The report stated that “spammers would most likely use a Registry as a mechanism for verifying the validity of e-mail addresses and, without authentication, the Commission would be largely powerless to identify those responsible for misusing the Registry. Moreover, a Registry-type solution to spam would raise serious security, privacy, and enforcement difficulties.” (p. I) The report added that protecting children from “the Internet’s most dangerous users, including pedophiles,” would be difficult if the Registry identified accounts used by children in order to assist legitimate marketers from sending inappropriate messages to them. (p. I) The FTC described several registry models that had been suggested, and computer security techniques that some claimed would eliminate or alleviate security and privacy risks.

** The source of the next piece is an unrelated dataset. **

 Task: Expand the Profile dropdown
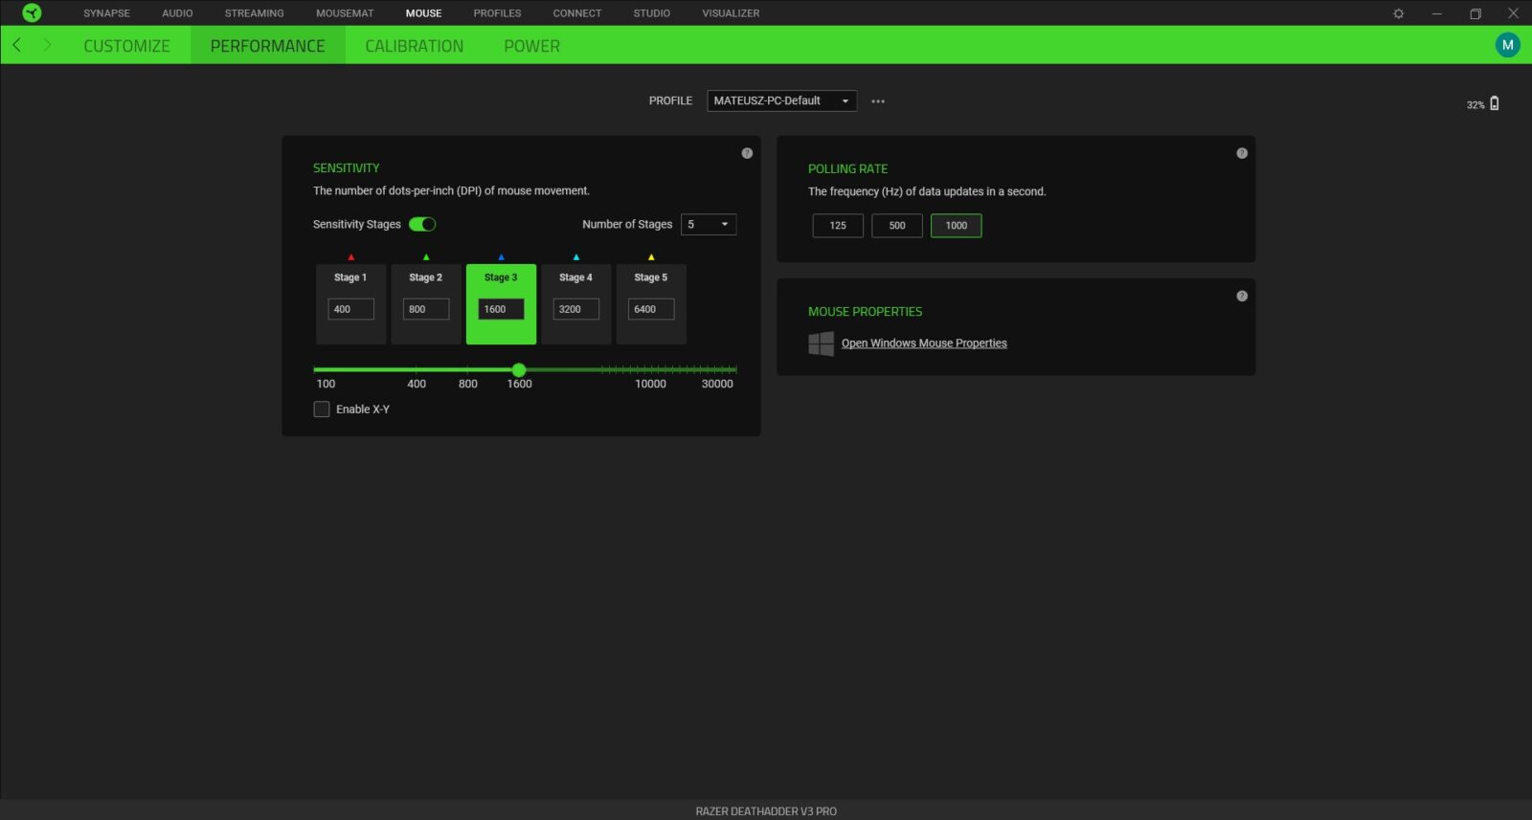pyautogui.click(x=781, y=100)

The FTC stated that it carefully examined those techniques — a centralized scrubbing of marketers’ distribution lists, converting addresses to one-way hashes (a cryptographic approach), and seeding the Registry with “canary” e-mail addresses — to determine if they could effectively control the risks “and has concluded that none of them would be effective.” (p. 16)

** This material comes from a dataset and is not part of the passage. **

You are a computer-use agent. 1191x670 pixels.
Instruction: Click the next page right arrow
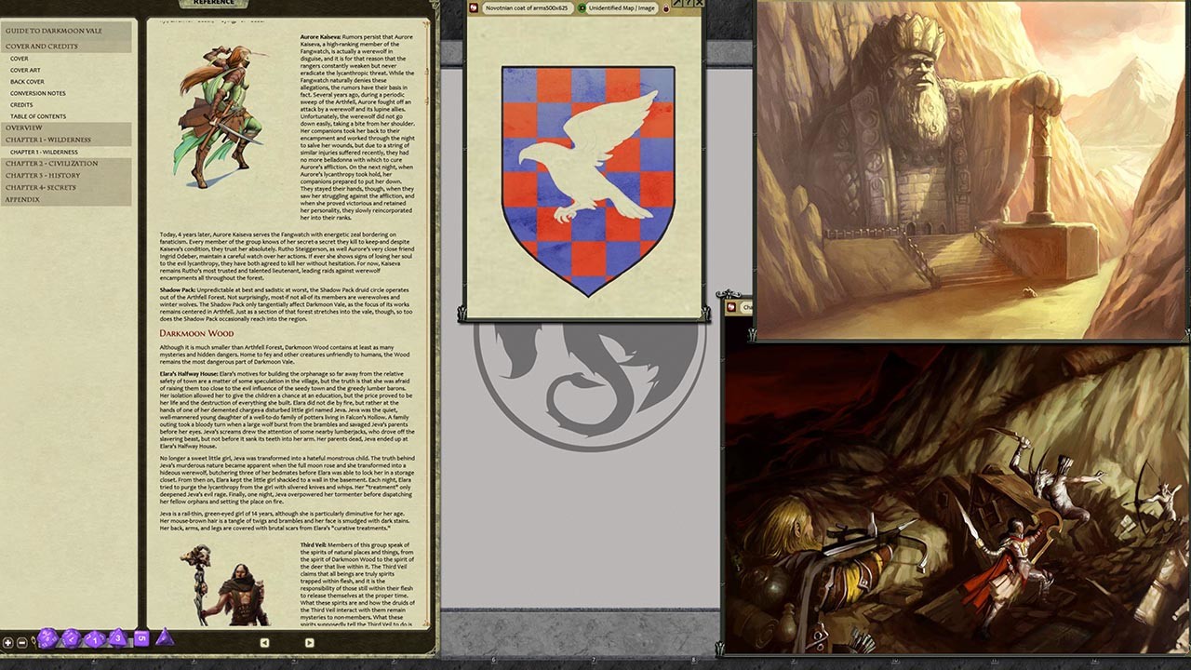(311, 643)
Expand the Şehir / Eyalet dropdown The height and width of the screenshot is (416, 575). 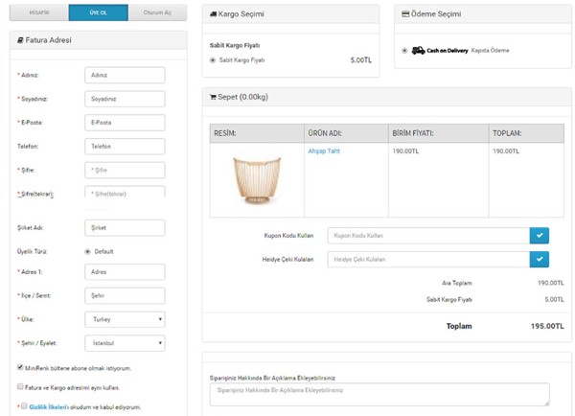125,343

The FTC concluded that a necessary prerequisite for a Do Not Email registry is an authentication system that prevents the origin of e-mail messages from being falsified, and proposed a program to encourage the adoption by industry of an authentication standard. If a single standard does not emerge from the private sector after a sufficient period of time, the FTC report said the Commission would initiate a process to determine if a federally mandated standard is required. If the government mandates a standard, the FTC would then consider studying whether an authentication system, coupled with enforcement or other mechanisms, had substantially reduced the amount of spam. If not, the Commission would then reconsider whether or not a Do Not Email registry is needed.